KedaiPena.Com- Dewan Perwakilan Rakyat atau DPR RI meminta agar Menteri Badan Usaha Milik Negara (BUMN) Erick Thohir untuk mengukur kemampuan perusahaan pelat merah dalam memberikan dividen kepada negara. Erick diminta tak memaksakan kehendak dan sekedar tebar pesona dengan menargetkan dividen tinggi bila ternyata membahayakan keberlangsungan BUMN.
“Termasuk kepada PLN yang saat ini diketahui sedang mengalami kesulitan keuangan,” kata anggota Komisi VII DPR RI Mulyanto dalam keterangannya, ditulis, Rabu,(10/5/2023).
Menteri BUMN diketahui menargetkan total dividen yang dikontribusikan BUMN sebesar Rp 80,2 triliun pada 2023, terbesar sepanjang sejarah. Dividen PLN sendiri ditargetkan sebesar Rp2,18 triliun.
“Menurut saya Erick jangan terlalu tebar pesona soal besaran deviden BUMN ini. Kita harus menyampaikan data keuntungan BUMN termasuk PLN tersebut secara lebih proporsional dan real,” ujarnya.

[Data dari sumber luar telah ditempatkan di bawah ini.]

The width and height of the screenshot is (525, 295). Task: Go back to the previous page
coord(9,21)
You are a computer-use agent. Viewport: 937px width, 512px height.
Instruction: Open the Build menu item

Mulyanto mengingatkan pemerintah jangan menyembunyikan fakta di balik angka Rp2,18 triliun yang menjadi target dividen PLN di tahun 2023 tersebut. Hal ini perlu diungkap agar publik tidak salah paham.
Politikus Partai Keadilan Sejahtera (PKS) ini mengini terjadi kenaikan laba bersih PLN di tahun 2022 yakni menjadi sebesar Rp14,4 triliun dari sebelumnya yang sebesar Rp13.17 triliun.

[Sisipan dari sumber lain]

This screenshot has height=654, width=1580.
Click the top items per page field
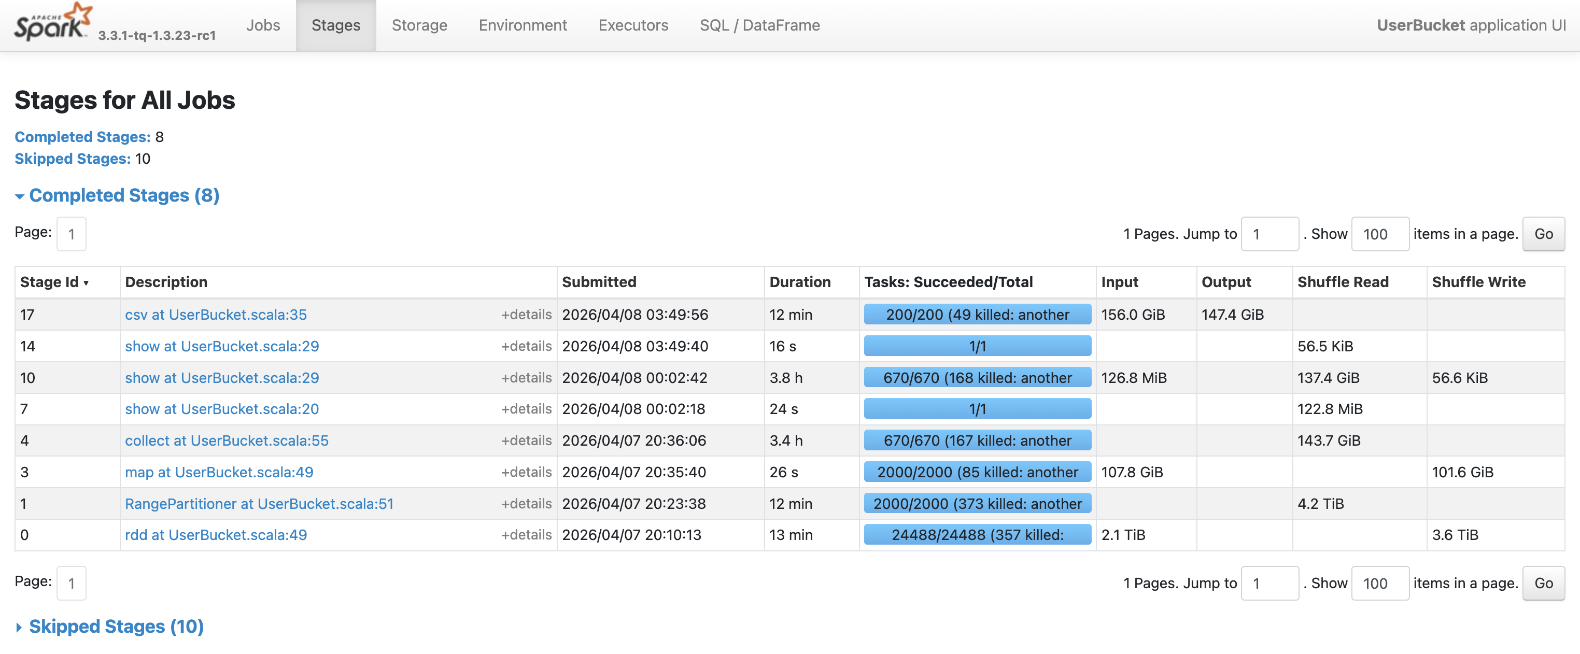point(1379,234)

“Namun net profit margin PLN (laba bersih dibagi pendapatan) masih sekitar 3,3 persen. Jauh di bawah rerata net profit margin industri listrik tahun 2022, yang sebesar 7 – 10 persen,” imbuhnya.
Selain itu, kata dia, catatan pentingnya adalah laba bersih tersebut muncul setelah pemerintah membayar dana subsidi dan kompensasi listrik, yang pada tahun 2022 mencapai sebesar Rp122 triliun.
“Bila Pemerintah menunggak pembayaran, maka laba PLN tentu akan menjadi negatif,” terang Mulyanto.
Menurut Mulyanto yang juga penting diungkap adalah beban utang PLN masih tinggi, sekitar Rp500 triliun. Pada tahun 2022 bunganya saja mencapai sebesar Rp17 triliun. Ini tentu mengurangi kemampuan PLN untuk berinvestasi.
“Di tahun 2022 lemerintah menyuntikkan dana PMN untuk PLN sebesar Rp5 triliun, yang digunakan untuk menyediakan listrik di daerah terdepan, terpencil dan tertinggal (3T). Tahun sebelumnya dana penyertaan modal negara (PMN) ini mencapai Rp10 triliun,” beber dia.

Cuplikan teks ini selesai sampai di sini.